Q13. In light of Lacan’s dictum, how does the idea “the unconscious is structured like a
language” influence the psychoanalytic approach?
A) It involves a reliance only on preverbal intuition.
B) It forbids the use of current languages in psychoanalytic procedures.
C) It means that chaos and primitive drives should be the center of psychoanalysis.
D) It comprises the application of current language methodologies and concepts.
Answer: D) It requires the use of current language procedures and concepts.
Explanation: Lacan’s dictum emphasizes the intimate relationship between the unconscious and
language, arguing for current linguistic tools to be included into psychoanalysis.


Q14. How does Lacan define the influence of language entrance on the human subject?
A) Achieving independence beyond language limits.
B) Achieving language usage transparency.
C) Recognize the fallacy and illusion of personal autonomy.
D) Establishing a direct link with primordial instincts.
Answer: Option (C)
Explanation: According to Lacan, entering into language does not lead to independence from its
restrictions, but rather exposes the illusion of individual autonomy. Option C correctly represents
this viewpoint, emphasizing Lacan’s denial of an autonomous self independent of linguistic
impact. The other alternatives falsify Lacan’s point of view by implying independence (A),
transparency (B), and a direct link with primordial impulses (D), all of which contradict his
position.


Q15. How does Lacan dispute Saussure’s premise about the relationship between signified and
signifier?
A) According to Lacan, the relationship is too solid and unproblematic.
B) Lacan claims that the link is unimportant in psychoanalysis.
C) According to Lacan, signifiers may only refer to the same signified without contradiction.
D) According to Lacan, signifiers might relate to the same signified or be contradictory.


Answer: Option (D) According to Lacan, the signifiers may relate to the same signified or be
contradictory.
Explanation: By highlighting the fluidity and intricacy of the link between signifiers and signified,
Lacan undermines Saussure’s presupposition.

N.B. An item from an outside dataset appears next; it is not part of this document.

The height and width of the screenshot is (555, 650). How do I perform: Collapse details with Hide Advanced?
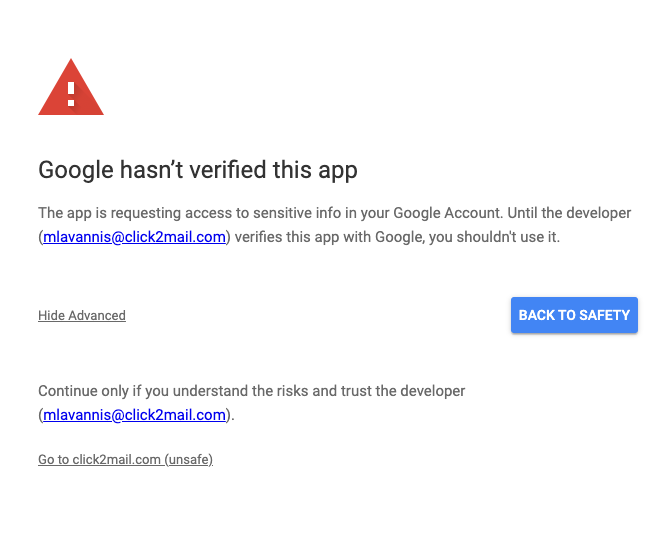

Option D catches this subtlety perfectly,
emphasizing Lacan’s critique of Saussure’s concept that the link is secure and
unproblematic.The other choices distort Lacan’s point of view by implying excessive security
(A), irrelevance to psychoanalysis (B), and exclusive reference without conflicts (C), all of which
violate Lacan’s critical attitude on language and its inherent complexity.